What pharmacologic class does diethylpropion belong to?
It is a central sympathomimetic amine classified as an anorectic agent.^[17]
Is this medication a controlled substance?
Yes; it is listed as Schedule IV, indicating moderate but recognized abuse potential.^[18]
How long does a single dose remain active?
Peak effects wane after about six hours, while metabolites may persist in plasma for roughly one day.^[19]
What is the usual treatment duration?
Clinical policies limit use to twelve weeks unless otherwise justified by ongoing weight loss and careful monitoring.^[20]
May the extended-release tablet be split or crushed?
No; altering the dosage form can cause rapid release and heightened side-effect risk.^[21]
Does the drug increase the chance of heart problems?
Long-term sympathomimetic exposure has been associated with small but measurable elevations in heart-failure and stroke risk, mandating cardiovascular screening.^[22]
Can it be taken alongside antidepressants?
Caution is advised; combined adrenergic stimulation may intensify anxiety, tremor, or hypertension.^[23]
Will tolerance develop over time?
Partial tolerance to appetite suppression often appears after several weeks, at which point dose escalation is not recommended.^[24]
What signs suggest misuse or dependency?
Escalating self-dosing, drug-seeking behavior, or using the tablets for euphoria rather than weight loss warrant discontinuation and evaluation.^[25]

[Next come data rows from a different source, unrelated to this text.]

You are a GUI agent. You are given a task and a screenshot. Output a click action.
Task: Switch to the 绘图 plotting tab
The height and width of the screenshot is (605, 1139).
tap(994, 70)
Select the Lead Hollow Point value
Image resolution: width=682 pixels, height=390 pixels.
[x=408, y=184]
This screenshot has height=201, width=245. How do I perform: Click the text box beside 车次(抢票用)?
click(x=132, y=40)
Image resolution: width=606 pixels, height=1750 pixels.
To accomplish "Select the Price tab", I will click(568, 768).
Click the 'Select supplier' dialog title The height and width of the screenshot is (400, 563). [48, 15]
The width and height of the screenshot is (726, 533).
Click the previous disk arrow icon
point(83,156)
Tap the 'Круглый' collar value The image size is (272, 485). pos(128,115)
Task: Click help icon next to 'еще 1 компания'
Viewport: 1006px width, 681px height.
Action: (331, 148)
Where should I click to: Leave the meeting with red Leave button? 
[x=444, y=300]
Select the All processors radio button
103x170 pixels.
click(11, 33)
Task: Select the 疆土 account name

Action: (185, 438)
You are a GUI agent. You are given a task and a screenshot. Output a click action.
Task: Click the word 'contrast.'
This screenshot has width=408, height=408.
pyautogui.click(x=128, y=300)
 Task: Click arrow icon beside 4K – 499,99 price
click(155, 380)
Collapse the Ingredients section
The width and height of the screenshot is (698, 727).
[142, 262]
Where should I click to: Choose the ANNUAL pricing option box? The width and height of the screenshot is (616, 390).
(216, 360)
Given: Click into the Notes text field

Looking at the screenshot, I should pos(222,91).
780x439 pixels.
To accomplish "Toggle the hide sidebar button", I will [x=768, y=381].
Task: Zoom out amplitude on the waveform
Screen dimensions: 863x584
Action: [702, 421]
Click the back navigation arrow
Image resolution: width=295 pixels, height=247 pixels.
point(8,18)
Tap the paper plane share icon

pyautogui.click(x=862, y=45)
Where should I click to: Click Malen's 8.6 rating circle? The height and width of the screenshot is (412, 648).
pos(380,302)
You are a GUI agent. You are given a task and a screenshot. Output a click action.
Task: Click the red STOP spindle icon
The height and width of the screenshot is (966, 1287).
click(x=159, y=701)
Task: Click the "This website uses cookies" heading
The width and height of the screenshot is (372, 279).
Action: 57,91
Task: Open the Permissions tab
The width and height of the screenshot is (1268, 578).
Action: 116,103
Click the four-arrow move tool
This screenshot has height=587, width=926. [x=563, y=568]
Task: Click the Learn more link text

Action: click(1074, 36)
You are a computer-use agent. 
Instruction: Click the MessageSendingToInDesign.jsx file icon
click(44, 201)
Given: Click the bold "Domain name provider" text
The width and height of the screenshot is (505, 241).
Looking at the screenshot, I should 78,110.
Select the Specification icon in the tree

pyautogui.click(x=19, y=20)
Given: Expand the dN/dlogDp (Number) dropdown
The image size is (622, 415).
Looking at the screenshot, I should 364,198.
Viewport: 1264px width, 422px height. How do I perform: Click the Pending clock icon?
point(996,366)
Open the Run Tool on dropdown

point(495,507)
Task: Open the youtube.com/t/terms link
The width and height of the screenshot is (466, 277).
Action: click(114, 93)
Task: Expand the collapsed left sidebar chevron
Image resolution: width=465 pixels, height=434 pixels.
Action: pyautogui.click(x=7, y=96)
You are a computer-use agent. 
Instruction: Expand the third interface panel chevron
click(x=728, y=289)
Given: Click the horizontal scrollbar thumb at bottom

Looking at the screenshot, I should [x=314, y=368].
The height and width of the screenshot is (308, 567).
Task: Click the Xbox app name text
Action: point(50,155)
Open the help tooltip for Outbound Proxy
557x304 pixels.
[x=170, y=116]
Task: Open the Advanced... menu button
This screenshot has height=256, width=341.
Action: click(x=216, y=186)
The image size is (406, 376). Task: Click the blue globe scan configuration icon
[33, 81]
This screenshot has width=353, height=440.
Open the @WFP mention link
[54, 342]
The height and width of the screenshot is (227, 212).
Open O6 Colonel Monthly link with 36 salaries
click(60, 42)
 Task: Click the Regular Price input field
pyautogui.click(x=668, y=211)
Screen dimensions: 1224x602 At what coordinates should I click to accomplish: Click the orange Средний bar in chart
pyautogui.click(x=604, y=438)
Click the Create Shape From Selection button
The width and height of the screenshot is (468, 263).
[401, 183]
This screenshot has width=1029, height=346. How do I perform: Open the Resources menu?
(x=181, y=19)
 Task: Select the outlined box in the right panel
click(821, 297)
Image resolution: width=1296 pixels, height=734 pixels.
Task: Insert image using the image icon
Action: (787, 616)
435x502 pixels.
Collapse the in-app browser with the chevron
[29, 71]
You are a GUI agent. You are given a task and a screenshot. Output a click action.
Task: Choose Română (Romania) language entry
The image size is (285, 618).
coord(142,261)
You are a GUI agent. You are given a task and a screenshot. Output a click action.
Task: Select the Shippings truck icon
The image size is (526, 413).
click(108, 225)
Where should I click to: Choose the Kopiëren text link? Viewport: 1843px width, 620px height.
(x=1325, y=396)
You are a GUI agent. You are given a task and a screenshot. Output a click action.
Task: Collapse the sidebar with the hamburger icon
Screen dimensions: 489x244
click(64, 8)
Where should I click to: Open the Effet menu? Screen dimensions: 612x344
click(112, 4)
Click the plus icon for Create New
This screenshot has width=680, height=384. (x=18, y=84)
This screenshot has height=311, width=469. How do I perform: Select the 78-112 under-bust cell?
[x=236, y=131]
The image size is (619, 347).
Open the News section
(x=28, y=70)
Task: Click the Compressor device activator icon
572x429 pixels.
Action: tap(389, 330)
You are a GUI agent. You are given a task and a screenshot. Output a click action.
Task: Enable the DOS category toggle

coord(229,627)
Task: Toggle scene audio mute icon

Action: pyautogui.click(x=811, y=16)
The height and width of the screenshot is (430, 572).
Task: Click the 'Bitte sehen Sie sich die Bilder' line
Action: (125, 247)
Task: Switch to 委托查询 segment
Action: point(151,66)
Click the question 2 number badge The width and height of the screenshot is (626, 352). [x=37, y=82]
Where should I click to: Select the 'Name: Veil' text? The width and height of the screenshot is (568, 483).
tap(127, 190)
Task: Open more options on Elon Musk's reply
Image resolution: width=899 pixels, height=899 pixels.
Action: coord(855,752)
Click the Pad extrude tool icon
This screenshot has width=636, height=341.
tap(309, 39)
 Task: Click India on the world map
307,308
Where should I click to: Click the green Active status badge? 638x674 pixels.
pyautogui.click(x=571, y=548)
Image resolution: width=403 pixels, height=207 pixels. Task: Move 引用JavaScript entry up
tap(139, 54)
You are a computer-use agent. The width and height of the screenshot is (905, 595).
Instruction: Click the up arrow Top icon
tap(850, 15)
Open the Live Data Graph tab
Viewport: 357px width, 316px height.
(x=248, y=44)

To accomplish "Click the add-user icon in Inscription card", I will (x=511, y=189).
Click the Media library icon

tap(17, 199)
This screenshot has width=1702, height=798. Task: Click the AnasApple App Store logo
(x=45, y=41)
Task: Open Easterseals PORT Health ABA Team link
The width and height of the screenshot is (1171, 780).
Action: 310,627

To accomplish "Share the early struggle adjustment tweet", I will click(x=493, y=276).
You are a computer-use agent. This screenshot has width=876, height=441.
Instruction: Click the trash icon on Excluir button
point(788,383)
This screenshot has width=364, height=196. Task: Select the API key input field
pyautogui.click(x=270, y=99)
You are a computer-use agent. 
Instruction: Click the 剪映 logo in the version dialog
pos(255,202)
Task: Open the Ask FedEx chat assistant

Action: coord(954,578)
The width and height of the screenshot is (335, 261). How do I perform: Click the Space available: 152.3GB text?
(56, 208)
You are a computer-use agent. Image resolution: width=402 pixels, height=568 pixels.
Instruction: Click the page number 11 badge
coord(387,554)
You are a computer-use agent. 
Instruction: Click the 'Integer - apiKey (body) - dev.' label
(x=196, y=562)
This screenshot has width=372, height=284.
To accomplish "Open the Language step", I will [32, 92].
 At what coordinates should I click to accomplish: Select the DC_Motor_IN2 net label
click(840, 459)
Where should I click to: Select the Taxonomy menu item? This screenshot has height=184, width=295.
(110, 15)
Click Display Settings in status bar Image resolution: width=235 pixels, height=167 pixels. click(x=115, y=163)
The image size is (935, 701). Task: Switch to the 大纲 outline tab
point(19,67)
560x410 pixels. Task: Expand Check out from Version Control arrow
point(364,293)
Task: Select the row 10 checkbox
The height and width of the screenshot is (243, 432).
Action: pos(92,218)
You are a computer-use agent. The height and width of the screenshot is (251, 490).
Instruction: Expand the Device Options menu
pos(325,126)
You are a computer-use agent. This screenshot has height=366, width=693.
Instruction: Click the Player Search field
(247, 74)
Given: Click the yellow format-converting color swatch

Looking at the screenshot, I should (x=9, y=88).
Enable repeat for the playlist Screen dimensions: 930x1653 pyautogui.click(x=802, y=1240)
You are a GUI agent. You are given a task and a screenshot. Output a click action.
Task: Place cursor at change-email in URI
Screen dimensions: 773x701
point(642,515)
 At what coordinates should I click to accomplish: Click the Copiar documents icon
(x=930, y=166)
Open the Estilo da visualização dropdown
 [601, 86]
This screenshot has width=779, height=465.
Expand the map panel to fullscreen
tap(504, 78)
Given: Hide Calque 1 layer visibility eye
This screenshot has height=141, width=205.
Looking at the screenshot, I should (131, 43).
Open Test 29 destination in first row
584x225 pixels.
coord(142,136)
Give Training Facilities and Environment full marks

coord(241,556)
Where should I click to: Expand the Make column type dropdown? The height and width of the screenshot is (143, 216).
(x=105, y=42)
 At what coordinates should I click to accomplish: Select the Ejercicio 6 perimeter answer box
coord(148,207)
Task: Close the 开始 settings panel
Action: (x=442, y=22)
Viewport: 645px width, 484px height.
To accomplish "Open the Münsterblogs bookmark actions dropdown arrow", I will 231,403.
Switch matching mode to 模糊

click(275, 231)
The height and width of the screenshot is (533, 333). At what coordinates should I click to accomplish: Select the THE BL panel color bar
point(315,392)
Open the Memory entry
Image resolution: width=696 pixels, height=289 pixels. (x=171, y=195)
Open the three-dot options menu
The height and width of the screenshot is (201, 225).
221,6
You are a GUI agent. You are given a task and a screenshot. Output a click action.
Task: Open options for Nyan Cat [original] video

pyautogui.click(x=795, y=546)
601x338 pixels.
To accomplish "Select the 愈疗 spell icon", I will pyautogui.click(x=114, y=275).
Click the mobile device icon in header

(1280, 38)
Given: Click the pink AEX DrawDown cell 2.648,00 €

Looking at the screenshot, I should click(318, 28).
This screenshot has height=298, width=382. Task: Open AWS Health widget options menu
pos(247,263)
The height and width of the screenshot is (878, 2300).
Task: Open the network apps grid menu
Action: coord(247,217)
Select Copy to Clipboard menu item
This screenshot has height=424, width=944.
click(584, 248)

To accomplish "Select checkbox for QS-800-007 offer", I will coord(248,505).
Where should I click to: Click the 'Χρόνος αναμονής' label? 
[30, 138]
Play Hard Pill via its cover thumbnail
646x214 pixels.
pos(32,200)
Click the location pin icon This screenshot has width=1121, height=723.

Is diethylpropion recommended within comprehensive obesity guidelines?
Expert panels consider it a low-certainty option when newer agents are inaccessible or contraindicated.^[26]

Disclaimer: This compounded medication is prepared under section 503A of the U.S. Federal Food, Drug, and Cosmetic Act. Safety and efficacy for this formulation have not been evaluated by the FDA. Therapy should be initiated and monitored only by qualified healthcare professionals.